Note: This article is from Conservation Magazine, the precursor to Anthropocene Magazine. The full 14-year Conservation Magazine archive is now available here.

Dye Out

December 11, 2013

Fique plant fibers vanquish toxic dyes

Near textile factories in China and India, rivers run pink, purple, and blue. They’re contaminated with clothing dyes dumped into waterways instead of being sent to treatment plants. “You can find out what color is in fashion in New York by looking at the water in those areas,” says Juan Hinestroza, a fiber scientist at Cornell University in Ithaca, New York.

The dyes don’t just make rivers look odd. These colored chemicals prevent light from penetrating the water to reach plants and aquatic organisms. Some are toxic and don’t break down easily.

Researchers at the Universidad Industrial de Santander in Colombia, collaborating with Hinestroza, believe the native Latin American fique plant could help address the problem. The plant’s fibers are used to make sacks, including bags for shipping coffee beans.

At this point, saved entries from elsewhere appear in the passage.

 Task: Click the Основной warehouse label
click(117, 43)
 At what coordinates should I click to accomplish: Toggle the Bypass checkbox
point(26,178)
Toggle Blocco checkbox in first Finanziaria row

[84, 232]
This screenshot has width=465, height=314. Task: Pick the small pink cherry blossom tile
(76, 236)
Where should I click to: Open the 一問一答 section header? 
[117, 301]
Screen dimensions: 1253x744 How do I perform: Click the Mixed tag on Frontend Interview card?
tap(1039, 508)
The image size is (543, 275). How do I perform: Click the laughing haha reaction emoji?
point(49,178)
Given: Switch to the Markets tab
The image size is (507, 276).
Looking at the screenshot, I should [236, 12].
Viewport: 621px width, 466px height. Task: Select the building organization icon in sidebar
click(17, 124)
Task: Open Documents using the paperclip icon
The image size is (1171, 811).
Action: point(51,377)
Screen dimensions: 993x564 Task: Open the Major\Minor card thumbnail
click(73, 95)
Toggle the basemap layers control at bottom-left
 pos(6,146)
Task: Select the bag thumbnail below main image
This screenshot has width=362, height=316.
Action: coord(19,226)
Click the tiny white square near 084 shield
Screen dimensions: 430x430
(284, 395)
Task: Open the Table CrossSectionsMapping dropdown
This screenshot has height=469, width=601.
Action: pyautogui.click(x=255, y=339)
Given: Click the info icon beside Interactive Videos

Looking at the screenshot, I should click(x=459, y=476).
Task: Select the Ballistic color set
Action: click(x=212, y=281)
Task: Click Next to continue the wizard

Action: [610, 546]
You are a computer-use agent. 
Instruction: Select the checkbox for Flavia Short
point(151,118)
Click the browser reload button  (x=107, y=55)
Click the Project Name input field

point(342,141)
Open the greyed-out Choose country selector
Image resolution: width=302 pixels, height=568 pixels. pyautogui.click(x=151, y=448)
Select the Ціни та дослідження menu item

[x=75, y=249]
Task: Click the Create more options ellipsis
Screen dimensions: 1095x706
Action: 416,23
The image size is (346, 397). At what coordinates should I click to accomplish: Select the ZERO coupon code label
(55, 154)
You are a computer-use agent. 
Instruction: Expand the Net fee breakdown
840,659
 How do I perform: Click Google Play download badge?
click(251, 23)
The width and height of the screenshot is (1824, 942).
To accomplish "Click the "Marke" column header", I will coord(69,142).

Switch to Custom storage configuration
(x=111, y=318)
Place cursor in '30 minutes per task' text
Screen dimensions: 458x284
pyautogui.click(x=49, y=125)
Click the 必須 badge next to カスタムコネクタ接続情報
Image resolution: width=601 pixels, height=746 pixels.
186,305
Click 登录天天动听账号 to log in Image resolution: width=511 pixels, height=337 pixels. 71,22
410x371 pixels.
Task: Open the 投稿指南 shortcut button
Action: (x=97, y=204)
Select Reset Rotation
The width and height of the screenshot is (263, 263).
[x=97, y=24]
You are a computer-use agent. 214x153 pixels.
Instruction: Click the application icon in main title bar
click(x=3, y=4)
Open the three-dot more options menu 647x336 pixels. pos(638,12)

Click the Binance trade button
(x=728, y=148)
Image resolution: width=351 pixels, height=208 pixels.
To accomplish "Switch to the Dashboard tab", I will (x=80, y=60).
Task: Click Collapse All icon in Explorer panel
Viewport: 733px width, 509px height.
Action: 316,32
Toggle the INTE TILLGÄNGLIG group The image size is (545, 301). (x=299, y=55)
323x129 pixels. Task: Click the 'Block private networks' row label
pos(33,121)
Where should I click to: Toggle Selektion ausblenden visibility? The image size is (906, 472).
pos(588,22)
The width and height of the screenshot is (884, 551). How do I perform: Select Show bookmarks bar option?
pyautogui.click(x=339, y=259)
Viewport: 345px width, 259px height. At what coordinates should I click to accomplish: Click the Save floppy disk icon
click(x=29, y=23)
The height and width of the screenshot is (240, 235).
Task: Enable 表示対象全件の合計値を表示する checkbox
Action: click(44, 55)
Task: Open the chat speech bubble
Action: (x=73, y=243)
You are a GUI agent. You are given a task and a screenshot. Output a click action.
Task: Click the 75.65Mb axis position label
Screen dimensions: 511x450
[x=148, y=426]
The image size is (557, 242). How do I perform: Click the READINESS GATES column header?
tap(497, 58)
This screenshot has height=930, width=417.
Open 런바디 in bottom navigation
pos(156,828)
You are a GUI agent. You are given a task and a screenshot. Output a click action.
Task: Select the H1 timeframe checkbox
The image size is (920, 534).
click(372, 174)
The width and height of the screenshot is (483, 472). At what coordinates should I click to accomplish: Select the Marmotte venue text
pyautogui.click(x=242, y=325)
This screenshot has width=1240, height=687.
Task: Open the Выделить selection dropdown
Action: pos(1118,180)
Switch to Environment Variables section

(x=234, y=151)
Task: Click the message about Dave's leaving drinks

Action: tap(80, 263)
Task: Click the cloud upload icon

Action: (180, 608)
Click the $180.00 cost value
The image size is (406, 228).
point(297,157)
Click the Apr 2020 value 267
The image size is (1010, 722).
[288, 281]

The fibers are unique in that they contain tiny compartments. The researchers had already found that the compartments could aid the synthesis of nanoparticles by providing a contained space in which to grow the particles to a controlled size. For example, they were able to synthesize bacteria-killing nanoparticles inside these cavities. Since some nanoparticles are highly reactive, the team wondered whether nanoparticle-studded fique fibers could degrade dyes as well.

Since manganese compounds are known to break down molecules, the authors synthesized manganese oxide nanoparticles in the fique fiber compartments. Then they dipped the treated fibers into indigo carmine, a blue dye used in jeans. Within five minutes, the nanoparticles degraded the dye and turned the water clear, the team reports in Green Chemistry. Next, the researchers hope to create mesh filters made of fique fibers that can clean up textile-plant effluent.

—Roberta Kwok

Chacón-Patiñom M.L. et al. 2013. Biocomposite of nanostructured MnO2 and fique fibers for efficient dye degradation. Green Chemistry doi:10.1039/c3gc40911b.